Yesterday was an extremely stressful day, to say the least. It actually started out pretty good, but things went downhill quick. I walked out of church crying at the end of the night. The stress and pressure snowballed all at once, overwhelming me, until it burst from within and came out in the form of deep, heavy sobs.
Sometimes that's all you need--a good cry. It's cleansing. It sort of washes away all the ickiness that's inside, and empties you out to make room for something good.
When we got home, I put the kids to bed and sat down, intending to not do anything but sit there and wallow. Instead, I grabbed my trusty journal. 'I need to get all this out, once and for all,' I thought. And that's just what I did.
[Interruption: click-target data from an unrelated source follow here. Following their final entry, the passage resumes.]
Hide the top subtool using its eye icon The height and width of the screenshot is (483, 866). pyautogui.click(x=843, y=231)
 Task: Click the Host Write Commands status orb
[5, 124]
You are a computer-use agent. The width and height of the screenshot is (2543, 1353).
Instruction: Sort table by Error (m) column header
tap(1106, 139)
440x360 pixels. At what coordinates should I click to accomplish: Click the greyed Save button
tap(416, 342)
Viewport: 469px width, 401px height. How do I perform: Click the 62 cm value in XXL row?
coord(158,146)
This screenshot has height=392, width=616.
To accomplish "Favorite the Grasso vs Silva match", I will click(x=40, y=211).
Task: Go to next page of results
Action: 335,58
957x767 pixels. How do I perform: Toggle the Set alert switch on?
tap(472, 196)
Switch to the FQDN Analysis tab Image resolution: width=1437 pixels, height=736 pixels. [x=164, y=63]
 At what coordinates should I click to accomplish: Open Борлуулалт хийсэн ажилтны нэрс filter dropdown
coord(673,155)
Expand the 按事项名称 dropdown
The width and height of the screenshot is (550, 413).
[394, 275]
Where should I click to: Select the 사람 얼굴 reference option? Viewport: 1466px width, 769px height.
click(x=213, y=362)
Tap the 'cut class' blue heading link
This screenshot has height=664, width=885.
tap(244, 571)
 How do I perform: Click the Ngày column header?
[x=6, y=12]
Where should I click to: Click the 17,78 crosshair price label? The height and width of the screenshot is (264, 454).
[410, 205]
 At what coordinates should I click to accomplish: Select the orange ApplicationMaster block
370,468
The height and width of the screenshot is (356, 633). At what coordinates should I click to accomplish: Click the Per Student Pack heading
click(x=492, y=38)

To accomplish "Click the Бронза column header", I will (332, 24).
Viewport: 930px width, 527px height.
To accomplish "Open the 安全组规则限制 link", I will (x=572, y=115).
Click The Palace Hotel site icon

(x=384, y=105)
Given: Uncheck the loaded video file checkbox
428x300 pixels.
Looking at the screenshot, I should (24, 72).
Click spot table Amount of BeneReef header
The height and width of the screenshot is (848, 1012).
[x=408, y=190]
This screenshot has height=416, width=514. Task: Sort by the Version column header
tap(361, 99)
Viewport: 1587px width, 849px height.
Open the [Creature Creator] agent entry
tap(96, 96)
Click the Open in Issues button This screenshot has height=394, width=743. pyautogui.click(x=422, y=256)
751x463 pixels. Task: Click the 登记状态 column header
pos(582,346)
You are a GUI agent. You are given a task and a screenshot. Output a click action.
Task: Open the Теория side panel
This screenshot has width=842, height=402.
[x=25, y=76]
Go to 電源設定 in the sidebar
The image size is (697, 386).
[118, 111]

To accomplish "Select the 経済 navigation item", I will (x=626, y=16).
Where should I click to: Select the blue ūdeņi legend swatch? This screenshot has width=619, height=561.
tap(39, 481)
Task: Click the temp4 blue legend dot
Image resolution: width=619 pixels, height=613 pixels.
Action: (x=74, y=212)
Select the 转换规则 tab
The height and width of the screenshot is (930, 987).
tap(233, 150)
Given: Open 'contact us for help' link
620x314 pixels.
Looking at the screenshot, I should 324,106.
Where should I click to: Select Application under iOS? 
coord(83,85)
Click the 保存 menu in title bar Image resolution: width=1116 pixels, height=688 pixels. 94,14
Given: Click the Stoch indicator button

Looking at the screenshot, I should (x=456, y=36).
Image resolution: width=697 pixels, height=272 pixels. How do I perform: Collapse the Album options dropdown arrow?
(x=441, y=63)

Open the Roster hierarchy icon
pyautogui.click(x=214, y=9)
Twenty minutes and several handwritten pages later, I felt much better. In fact, instead of whining on every page, I ended up actually creating a plan of action for myself. See, I have this rule that, when writing in my "writing practice" book (see Writing Down The Bones) I am only allowed one full page for whining and complaining. After that, no matter if I'm done complaining or not, I have to move on.
This morning I woke up feeling alive, rejuvinated. Yesterday is over and gone. Today is a new day. Today I will do what God calls me to do. Today I will not wallow in yesterday's pain, but move forward--because that's what God would want me to do.
I'm alive in Him, because He lives in me!